**Task prompt:** Show each line of the data below that contains the string "width", copying every such line in full.

Element and text position data:
========================

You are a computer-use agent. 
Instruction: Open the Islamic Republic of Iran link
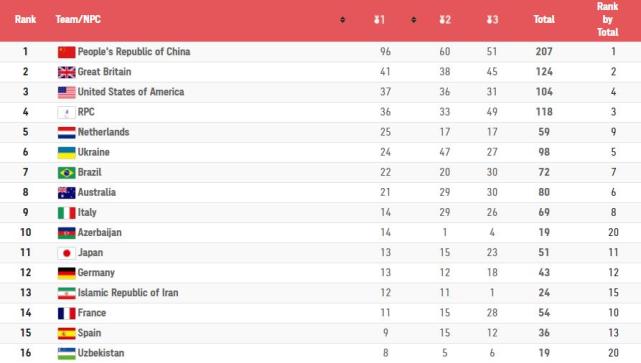pos(128,293)
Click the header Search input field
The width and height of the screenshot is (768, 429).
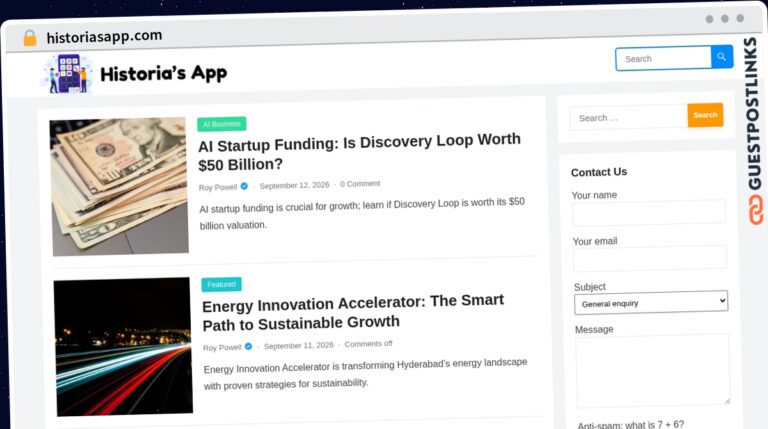663,58
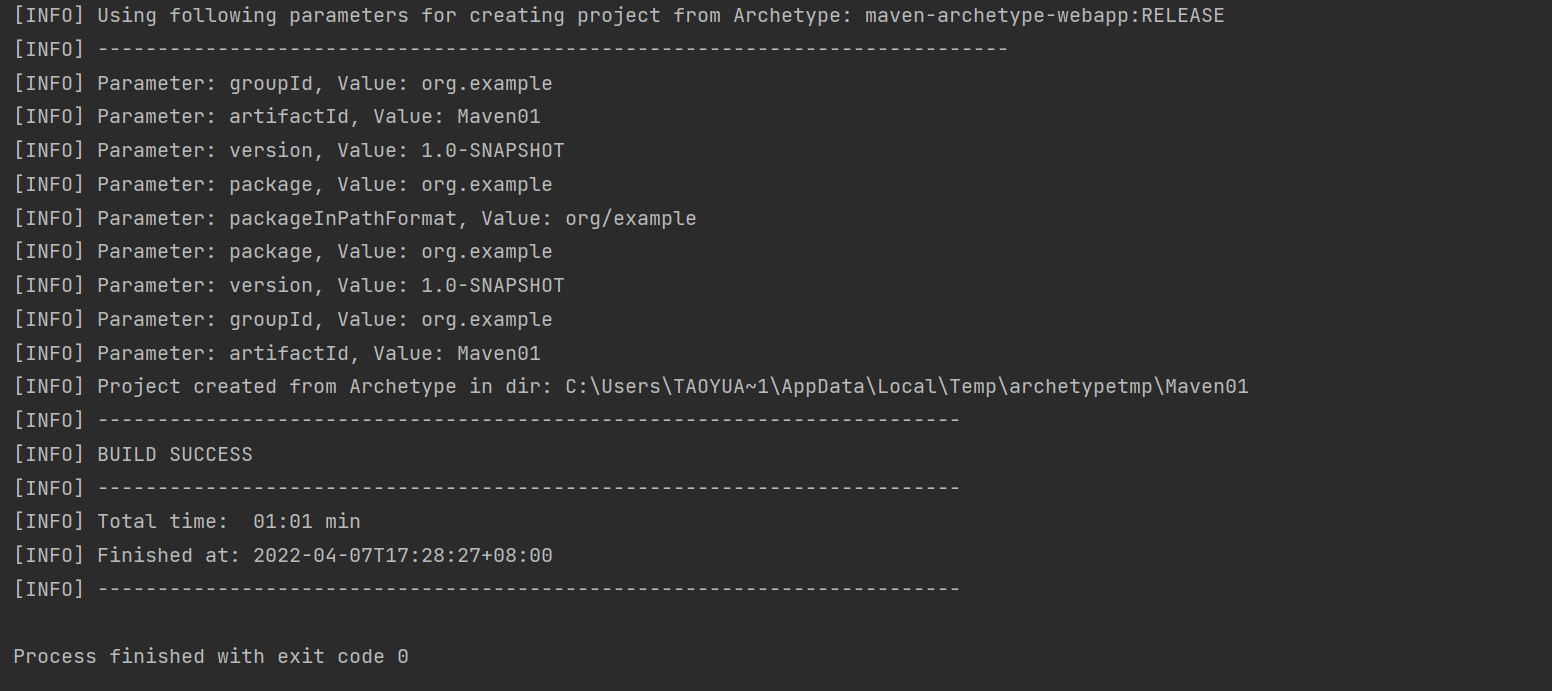Click the Total time 01:01 min line

click(228, 522)
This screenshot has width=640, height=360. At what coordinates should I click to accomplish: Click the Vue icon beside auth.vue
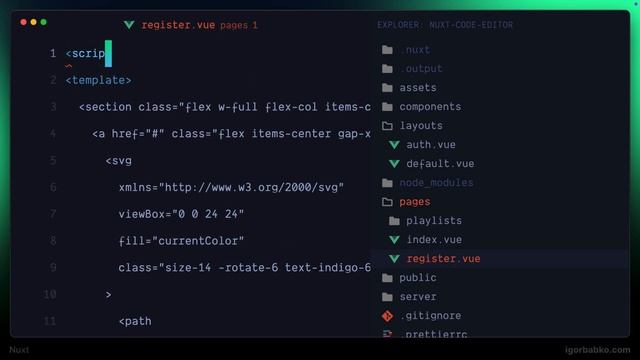pyautogui.click(x=394, y=144)
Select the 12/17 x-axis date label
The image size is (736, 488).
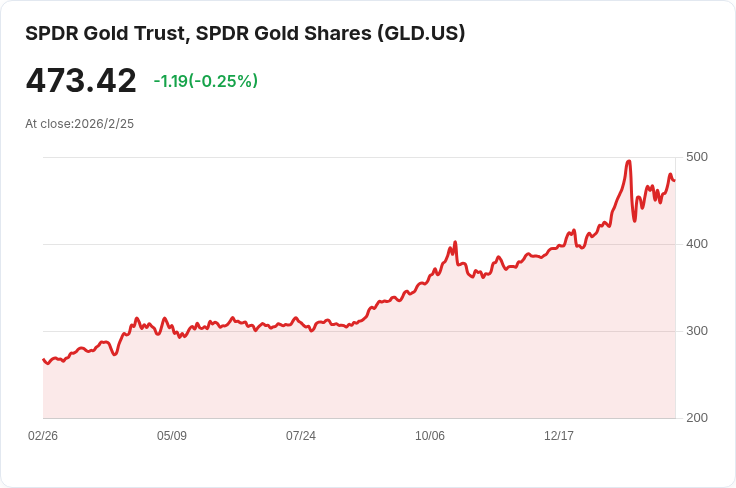click(559, 436)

========================

**Solution for this exercise:**
The width and height of the screenshot is (768, 429).
This screenshot has width=640, height=360. At what coordinates should I click to accomplish: Click the Vue icon beside auth.vue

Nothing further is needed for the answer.